[Lines of data]
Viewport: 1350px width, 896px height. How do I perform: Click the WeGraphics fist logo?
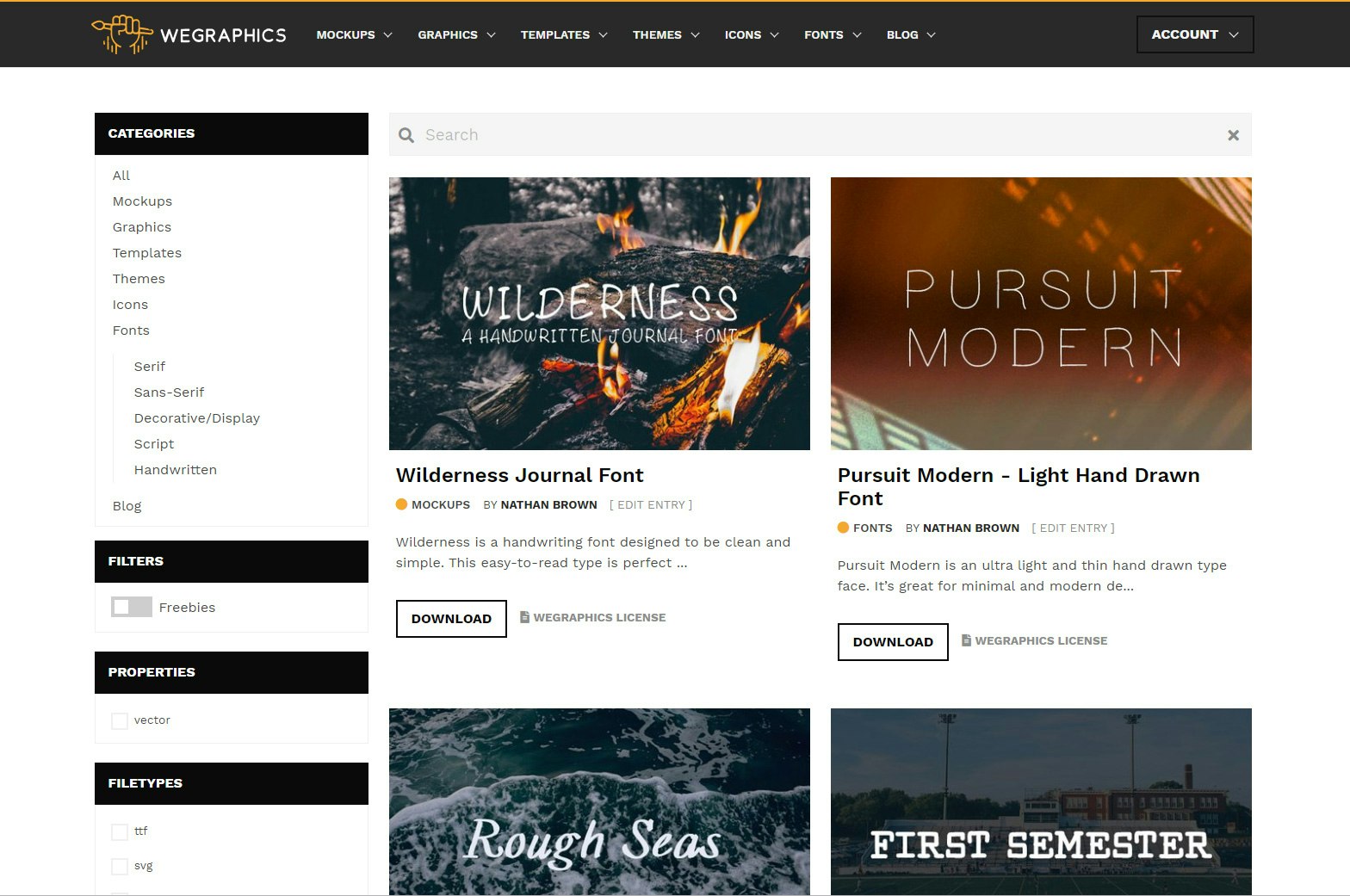(x=122, y=34)
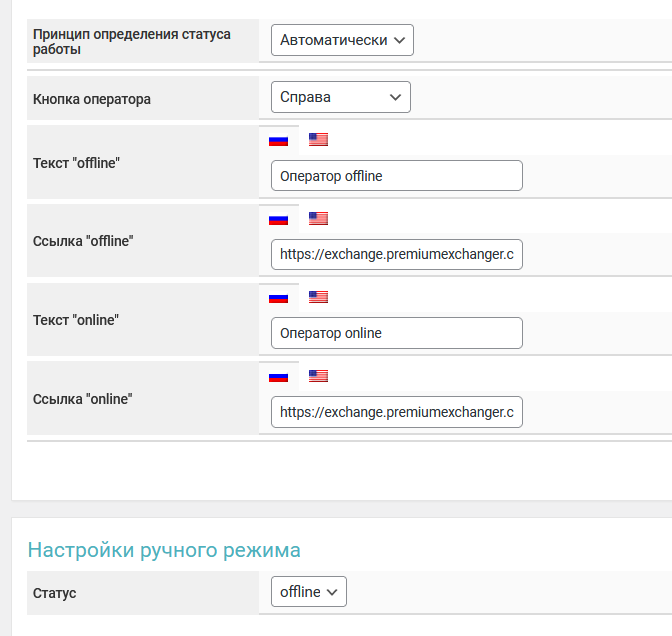Select US flag for Ссылка "offline"
The height and width of the screenshot is (636, 672).
click(318, 218)

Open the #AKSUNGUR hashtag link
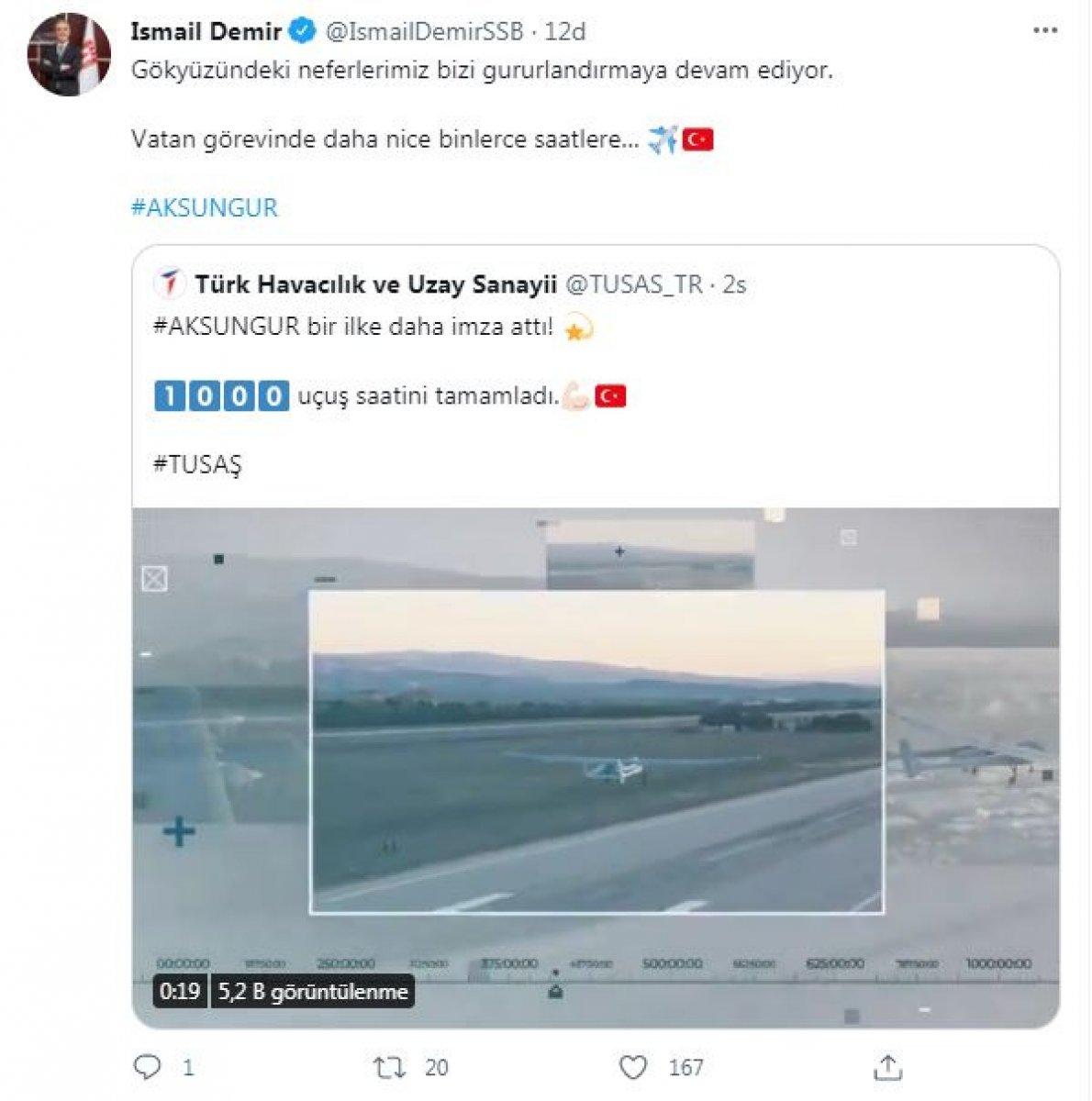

# TASK BRIEF
Tally the lines that contain the string "width", with case counting, and give only the number.

# OUTPUT BELOW
2